Among the sparse audience sat Aniketh, a young sound designer from Mumbai who had come to Bengaluru chasing a ghost. His father, a failed musician, had died humming a strange, two-note folk melody. The only clue was a torn cinema ticket stub from 2015, with the word "Rangitaranga" scrawled on the back.

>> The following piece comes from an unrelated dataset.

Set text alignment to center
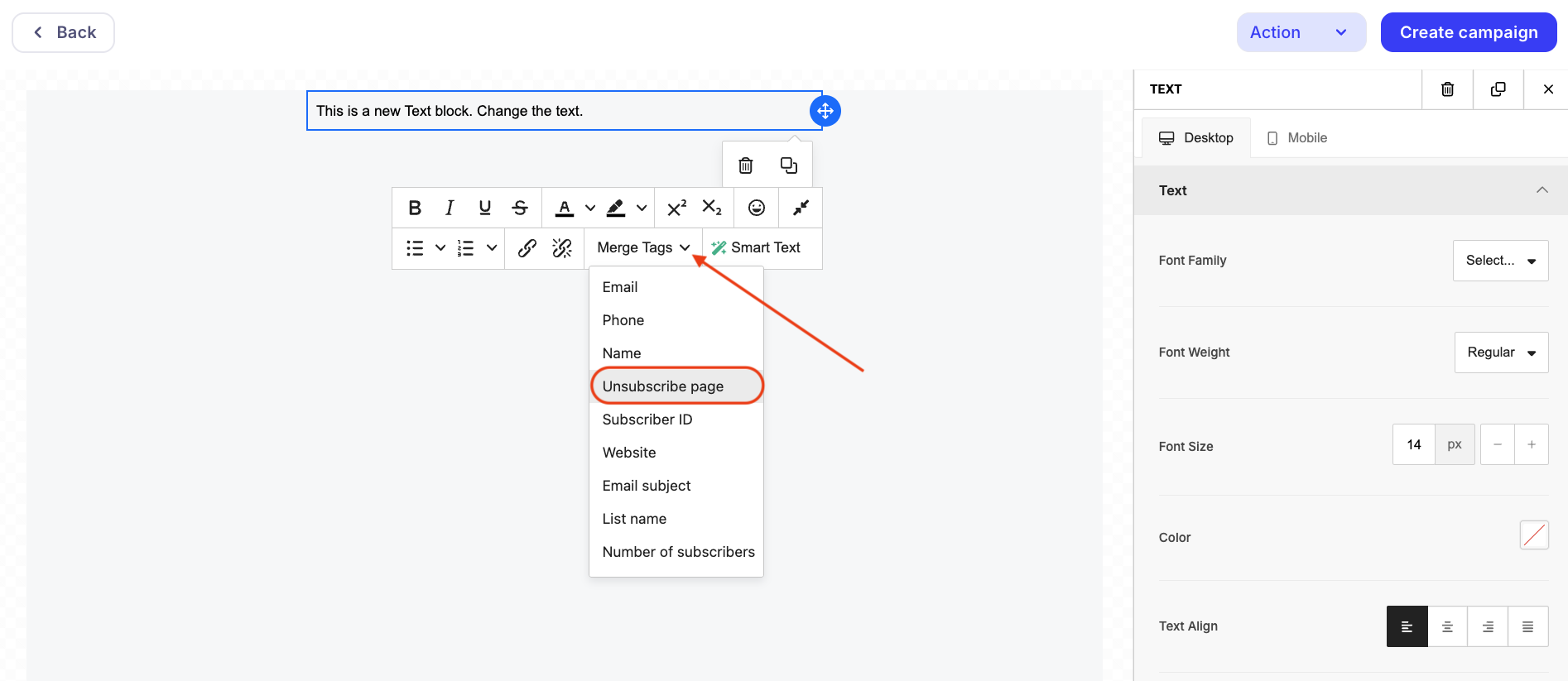 tap(1447, 626)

Aniketh realized then that Rangitaranga wasn't just a movie about a hidden treasure. It was the treasure itself. A film that, like the folk goddess in its story, didn't die after its theatrical run. It lived in the echoes of its sound design, in the rain-soaked frames, in the moral ambiguity of its ending. rangitaranga kannada movie
That night, Aniketh didn't go back to Mumbai. He went to the real location—the dense woods of Sakleshpur where the film was shot. Standing under the same rain-soaked canopy, he pulled out his father’s old harmonium and played the two notes back into the forest. Among the sparse audience sat Aniketh, a young
"That tune," Aniketh whispered, holding up his father's ticket stub. "My father wrote it. He played it on a cracked harmonium in a studio in 2015. You used it." Aniketh realized then that Rangitaranga wasn't just a
Then came the scene . The protagonist, Gautham, lights a lamp in a forgotten garadi (gymnasium). The frame splits into two—past and present—as the folk deity, Rangitaranga, begins her ghostly dance. The drums, the tamate , the haunting kolu —the sound wasn't just audio. It was a living creature.